Text provided ->
----------------

I joined the department of Sociology, Social Policy and Criminology at the University of Stirling as a Lecturer in Criminology and Sociology on 1st January 2024. I am also an editor in ACME: An International Journal for Critical Geographies

I am currently a Leverhulme Early Career Fellow (2022-2025). In my project, I am interrogating the uneven spatio-temporalities of refuge/asylum and return from and across Europe (Greece, Finland, Poland) and the UK (England and Scotland) with a particular focus on how ferries, cruise ships and barges are being used as offshore floating prisons for people racialised and criminalised as "refugees", "displaced people", "asylum seekers" and "migrants".

I hold a PhD from the department of Geography at King’s College University, London. My monograph "Bordering and Governmentality around the Greek islands" published by Palgrave Macmillan (2023), is based on (auto)ethnographic work on the Aegean border islands in Greece during the so-called "refugee crisis" and its "aftermath" (2015-2020).

Since 2019, I am co-coordinator at the Feminist Autonomous Centre for research (FAC research) in Athens. My work with my collaborators at FAC research, has shaped my analysis and understanding of theory, 'crises', border violence and border abolition through feminist perspectives. At FAC I co-organise the annual 'Feminist No Borders Summer School'. Together with the Legal Centre Lesvos at FAC research we co-authored a research report titled "A pandemic of Abuses" that documents how Greece dismantled the right to asylum and normalised the violation of migrants' rights throughout the COVID-19 pandemic in Lesvos: https://legalcentrelesvos.org/wp-content/uploads/2023/08/A-Pandemic-of-Abuses.pdf

One of my latest joint projects has been thinking and writing together with Dr Isabel Meier (Northumbria University) on practices of refusal as relating otherwise within specific locations of struggle. Inspired by Indigenous and Black feminist writers, activists, and thinkers we approach relating otherwise as a ‘mode of engagement’ – not a theory or method – that shapes relationships with ourselves, each other, and the world. Our thinking about refusal also emerged from our engagement with different movements against borders and our involvement in diverse anti-racist, trans-feminist, and abolitionist activist collectives and spaces (e.g. Feminist Autonomous Centre for research 2023, the Feminist No Borders Summer School) and anti-racist No Borders/border abolition groups mobilising for a world without borders and prisons. You can find our Special Issue and the wonderful contributions from which we learned so much on practices of refusal, in open access in Fennia: An International Journal of Geography. https://fennia.journal.fi/issue/view/8956


My key research interests are in the criminalisation of migration, border violence and the ways in which it becomes inscribed in racialised and gendered ways on people’s bodies, carceral spaces (including island detention, ships and seas), harm (including forms of self-harm), border and prison abolition, practices of refusal and auto-ethnography and fiction. Central to my research is understanding how borders cut through our bodies and shape our most intimate relationships and how we relate to our very self.

----------------

Information shown ->
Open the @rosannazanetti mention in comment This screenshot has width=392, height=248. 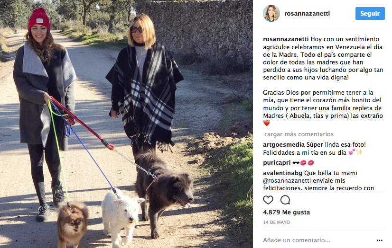[287, 181]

----------------

Task list ->
a: Duplicate the passage of the researcher's profile starting at "My key research" and ending at "our very self.".
b: According to the researcher's profile, which publisher released the monograph "Bordering and Governmentality around the Greek islands"?
c: Resume the researcher's profile, picking up after its last sentence.

Set of answers ->
a:
My key research interests are in the criminalisation of migration, border violence and the ways in which it becomes inscribed in racialised and gendered ways on people’s bodies, carceral spaces (including island detention, ships and seas), harm (including forms of self-harm), border and prison abolition, practices of refusal and auto-ethnography and fiction. Central to my research is understanding how borders cut through our bodies and shape our most intimate relationships and how we relate to our very self.

b: Palgrave Macmillan published it in 2023.

c:
My research focus for many years has been on the Aegean border islands, particularly Lesvos, a place that I consider both a home that I am always returning to and a prison from which I seek to escape...

In Scotland, my other home from my mother's side, I am (re)turning to the Scottish Highlands and Islands and embarking on a new research journey. In this geographical region that is represented as being remote, melancholic and isolating, I am (un)learning old and new meanings from experiences related to migration and belonging, arrival and departure, moving on and returning, harm and healing, research and writing.

In the meantime, I am continuing to follow ferries across Europe, Scotland and England, to understand how they immobilize people in offshore, floating prisons, which nonetheless can potentially become mobile vehicles of deportation but also sites of resistance and liberation.